[Start of Attachment]
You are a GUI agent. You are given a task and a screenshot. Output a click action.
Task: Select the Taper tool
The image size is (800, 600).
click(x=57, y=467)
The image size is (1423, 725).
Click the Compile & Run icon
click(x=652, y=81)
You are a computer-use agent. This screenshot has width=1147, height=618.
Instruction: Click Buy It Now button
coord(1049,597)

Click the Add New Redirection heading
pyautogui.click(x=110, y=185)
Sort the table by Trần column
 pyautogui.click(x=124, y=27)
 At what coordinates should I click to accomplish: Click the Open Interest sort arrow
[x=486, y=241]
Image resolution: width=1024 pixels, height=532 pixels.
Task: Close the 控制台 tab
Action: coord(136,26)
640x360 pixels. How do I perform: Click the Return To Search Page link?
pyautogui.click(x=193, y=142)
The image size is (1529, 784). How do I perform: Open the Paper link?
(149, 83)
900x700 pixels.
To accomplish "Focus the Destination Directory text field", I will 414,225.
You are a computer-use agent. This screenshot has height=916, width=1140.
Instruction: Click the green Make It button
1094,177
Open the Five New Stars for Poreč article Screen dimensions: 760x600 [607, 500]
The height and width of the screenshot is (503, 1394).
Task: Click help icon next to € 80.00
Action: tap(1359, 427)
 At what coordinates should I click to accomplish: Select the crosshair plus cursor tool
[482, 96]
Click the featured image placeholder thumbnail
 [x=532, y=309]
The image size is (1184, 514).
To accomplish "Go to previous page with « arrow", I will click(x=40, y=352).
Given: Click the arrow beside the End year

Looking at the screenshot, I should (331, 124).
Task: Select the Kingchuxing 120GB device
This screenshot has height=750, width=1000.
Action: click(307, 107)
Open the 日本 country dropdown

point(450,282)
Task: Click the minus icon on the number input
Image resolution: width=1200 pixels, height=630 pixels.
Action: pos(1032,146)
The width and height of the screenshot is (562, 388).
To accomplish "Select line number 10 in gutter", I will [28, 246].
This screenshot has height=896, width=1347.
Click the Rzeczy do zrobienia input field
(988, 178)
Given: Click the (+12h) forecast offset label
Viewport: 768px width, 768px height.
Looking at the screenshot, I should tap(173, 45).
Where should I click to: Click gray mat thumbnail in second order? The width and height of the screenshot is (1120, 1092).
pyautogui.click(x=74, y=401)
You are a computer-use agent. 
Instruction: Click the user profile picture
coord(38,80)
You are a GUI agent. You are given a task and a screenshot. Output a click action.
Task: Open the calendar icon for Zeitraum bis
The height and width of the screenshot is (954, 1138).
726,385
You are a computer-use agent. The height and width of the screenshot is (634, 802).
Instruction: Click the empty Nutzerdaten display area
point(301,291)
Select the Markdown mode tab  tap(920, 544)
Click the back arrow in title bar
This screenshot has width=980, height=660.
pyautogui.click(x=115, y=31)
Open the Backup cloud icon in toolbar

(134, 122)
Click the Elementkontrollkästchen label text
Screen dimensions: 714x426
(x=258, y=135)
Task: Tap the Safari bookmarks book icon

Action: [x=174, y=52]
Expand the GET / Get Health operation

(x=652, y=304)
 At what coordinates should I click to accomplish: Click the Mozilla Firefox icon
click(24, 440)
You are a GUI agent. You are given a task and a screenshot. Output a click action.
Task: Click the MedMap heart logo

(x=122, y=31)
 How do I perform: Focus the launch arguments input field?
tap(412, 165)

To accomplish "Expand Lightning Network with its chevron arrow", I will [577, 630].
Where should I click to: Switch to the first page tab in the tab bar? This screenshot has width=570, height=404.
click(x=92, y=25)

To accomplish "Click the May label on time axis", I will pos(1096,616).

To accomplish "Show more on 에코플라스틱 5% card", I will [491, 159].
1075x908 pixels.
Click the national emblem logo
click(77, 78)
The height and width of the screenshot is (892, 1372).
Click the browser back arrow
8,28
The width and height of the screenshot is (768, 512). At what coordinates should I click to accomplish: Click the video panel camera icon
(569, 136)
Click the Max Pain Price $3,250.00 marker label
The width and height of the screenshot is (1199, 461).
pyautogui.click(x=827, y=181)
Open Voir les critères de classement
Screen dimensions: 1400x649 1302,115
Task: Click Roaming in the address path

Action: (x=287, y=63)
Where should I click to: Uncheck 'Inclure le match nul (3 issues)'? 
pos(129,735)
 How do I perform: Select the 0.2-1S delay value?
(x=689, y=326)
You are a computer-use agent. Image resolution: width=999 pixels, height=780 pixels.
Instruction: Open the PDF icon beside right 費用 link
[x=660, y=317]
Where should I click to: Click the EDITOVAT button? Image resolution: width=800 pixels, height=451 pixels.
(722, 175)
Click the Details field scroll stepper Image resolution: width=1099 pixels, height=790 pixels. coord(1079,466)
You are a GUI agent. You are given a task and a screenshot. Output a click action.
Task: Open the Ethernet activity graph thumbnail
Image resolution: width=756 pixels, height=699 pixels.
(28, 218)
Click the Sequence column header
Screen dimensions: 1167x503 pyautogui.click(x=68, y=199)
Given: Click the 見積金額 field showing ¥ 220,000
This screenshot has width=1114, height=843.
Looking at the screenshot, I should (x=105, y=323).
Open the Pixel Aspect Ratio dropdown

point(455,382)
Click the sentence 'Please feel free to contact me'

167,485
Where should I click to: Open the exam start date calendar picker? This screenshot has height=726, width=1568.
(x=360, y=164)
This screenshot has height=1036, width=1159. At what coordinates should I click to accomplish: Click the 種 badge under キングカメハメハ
[End of Attachment]
**EXERCISE:**
Above are the records. Copy the lines beginning at the one that has "The width and height of the screenshot is (562, 388)." and ending with the one that has "Select the Markdown", unchanged.

**ANSWER TO THE PROBLEM:**
The width and height of the screenshot is (562, 388).
To accomplish "Select line number 10 in gutter", I will [28, 246].
This screenshot has height=896, width=1347.
Click the Rzeczy do zrobienia input field
(988, 178)
Given: Click the (+12h) forecast offset label
Viewport: 768px width, 768px height.
Looking at the screenshot, I should tap(173, 45).
Where should I click to: Click gray mat thumbnail in second order? The width and height of the screenshot is (1120, 1092).
pyautogui.click(x=74, y=401)
You are a computer-use agent. 
Instruction: Click the user profile picture
coord(38,80)
You are a GUI agent. You are given a task and a screenshot. Output a click action.
Task: Open the calendar icon for Zeitraum bis
The height and width of the screenshot is (954, 1138).
726,385
You are a computer-use agent. The height and width of the screenshot is (634, 802).
Instruction: Click the empty Nutzerdaten display area
point(301,291)
Select the Markdown mode tab  tap(920, 544)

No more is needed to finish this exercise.